The Federal District Court in Lower Manhattan has begun the trial of two bankers accused of cheating to give themselves and their bank an unfair advantage in a Libor-rigging scheme that ran from 2006 to 2011. Anthony Allen and Anthony Conti, both Britons, were traders at the Dutch Bank Rabobank’s London office when they allegedly conspired to submit fraudulent rate reports to the British Bankers Association in an attempt to influence Libor rates.
Reports in the New York Times claim that several banks, including Citibank, JPMorgan Chase and Barclays have agreed to pay in excess of $10 billion to regulators globally to settle charges of Libor-rigging. In the current trial in New York, the judge, Jed S. Rakoff, has disallowed prosecutors from referring to the $1 billion paid by Rabobank as a settlement in a Libor-related case.

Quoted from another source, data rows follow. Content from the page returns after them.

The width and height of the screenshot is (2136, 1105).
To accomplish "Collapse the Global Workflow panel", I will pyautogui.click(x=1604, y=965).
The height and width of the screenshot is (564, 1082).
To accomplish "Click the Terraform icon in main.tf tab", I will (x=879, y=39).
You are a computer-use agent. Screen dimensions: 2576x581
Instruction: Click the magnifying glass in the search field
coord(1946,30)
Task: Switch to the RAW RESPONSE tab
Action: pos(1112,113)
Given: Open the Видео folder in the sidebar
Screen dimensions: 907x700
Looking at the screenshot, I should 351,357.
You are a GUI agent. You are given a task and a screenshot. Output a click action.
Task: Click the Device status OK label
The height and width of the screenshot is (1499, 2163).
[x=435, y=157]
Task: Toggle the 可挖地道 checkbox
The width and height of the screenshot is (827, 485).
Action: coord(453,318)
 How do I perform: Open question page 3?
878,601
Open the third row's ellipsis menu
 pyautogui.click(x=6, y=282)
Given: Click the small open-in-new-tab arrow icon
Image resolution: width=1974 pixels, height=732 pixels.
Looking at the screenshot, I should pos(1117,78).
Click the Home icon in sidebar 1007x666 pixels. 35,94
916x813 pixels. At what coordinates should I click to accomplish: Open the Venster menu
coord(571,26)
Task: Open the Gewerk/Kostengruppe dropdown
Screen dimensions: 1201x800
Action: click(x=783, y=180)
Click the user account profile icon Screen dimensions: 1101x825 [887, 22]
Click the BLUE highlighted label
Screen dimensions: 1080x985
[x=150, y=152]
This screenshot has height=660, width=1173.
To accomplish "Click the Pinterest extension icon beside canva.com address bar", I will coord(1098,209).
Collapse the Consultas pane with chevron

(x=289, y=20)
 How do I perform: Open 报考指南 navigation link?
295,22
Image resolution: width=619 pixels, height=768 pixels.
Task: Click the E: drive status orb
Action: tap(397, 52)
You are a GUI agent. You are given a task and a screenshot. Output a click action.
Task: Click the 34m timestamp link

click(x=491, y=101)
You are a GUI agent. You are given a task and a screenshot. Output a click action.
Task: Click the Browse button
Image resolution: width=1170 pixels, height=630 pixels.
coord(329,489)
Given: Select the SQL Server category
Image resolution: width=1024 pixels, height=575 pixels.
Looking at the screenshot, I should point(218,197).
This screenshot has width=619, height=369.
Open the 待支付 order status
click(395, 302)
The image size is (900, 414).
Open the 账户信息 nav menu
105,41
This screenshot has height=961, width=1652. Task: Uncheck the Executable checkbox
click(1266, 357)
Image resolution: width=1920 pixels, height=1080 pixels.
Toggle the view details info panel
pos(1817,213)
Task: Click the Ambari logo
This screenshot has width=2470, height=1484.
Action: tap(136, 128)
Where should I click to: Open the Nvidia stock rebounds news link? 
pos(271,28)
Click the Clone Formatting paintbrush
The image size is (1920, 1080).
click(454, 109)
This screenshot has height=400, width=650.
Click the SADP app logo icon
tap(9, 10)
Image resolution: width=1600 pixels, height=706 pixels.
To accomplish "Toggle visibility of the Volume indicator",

Earlier this year, Tom Hayes, a former UBS and Citigroup trader, was convicted by a London court of conspiring with others to influence Libor rates. He has been sentenced to 14 years in prison but has appealed against the judgement. Six former brokers accused of helping Tom Hayes are currently standing trial in London.
Libor is set on the basis of rates submitted by a group of banks for 10 currencies covering 15 different lengths of loan, ranging from overnight to 12 months.
The most important rate is the three-month dollar Libor. In the on-going trial in New York, Anthony Allen’s lawyer mocked the prosecution’s expert witness, Lawrence E. Harris, former chief economist at the Securities and Exchange Commission, for his answer to a question that suggested that Libor submission procedures weren’t well understood even by bank traders and experts.
Roy Futterman, a jury consultant, holds the view that it will be difficult for the prosecution to get a conviction because of the complexity and subjectivity of Libor submission procedures.
After the Libor-rigging scandal, the British government commissioned a major review of Libor procedures. Oversight of Libor is now with the Intercontinental Exchange, rates are based on actual transactions and there are specific criminal charges for manipulation of rates.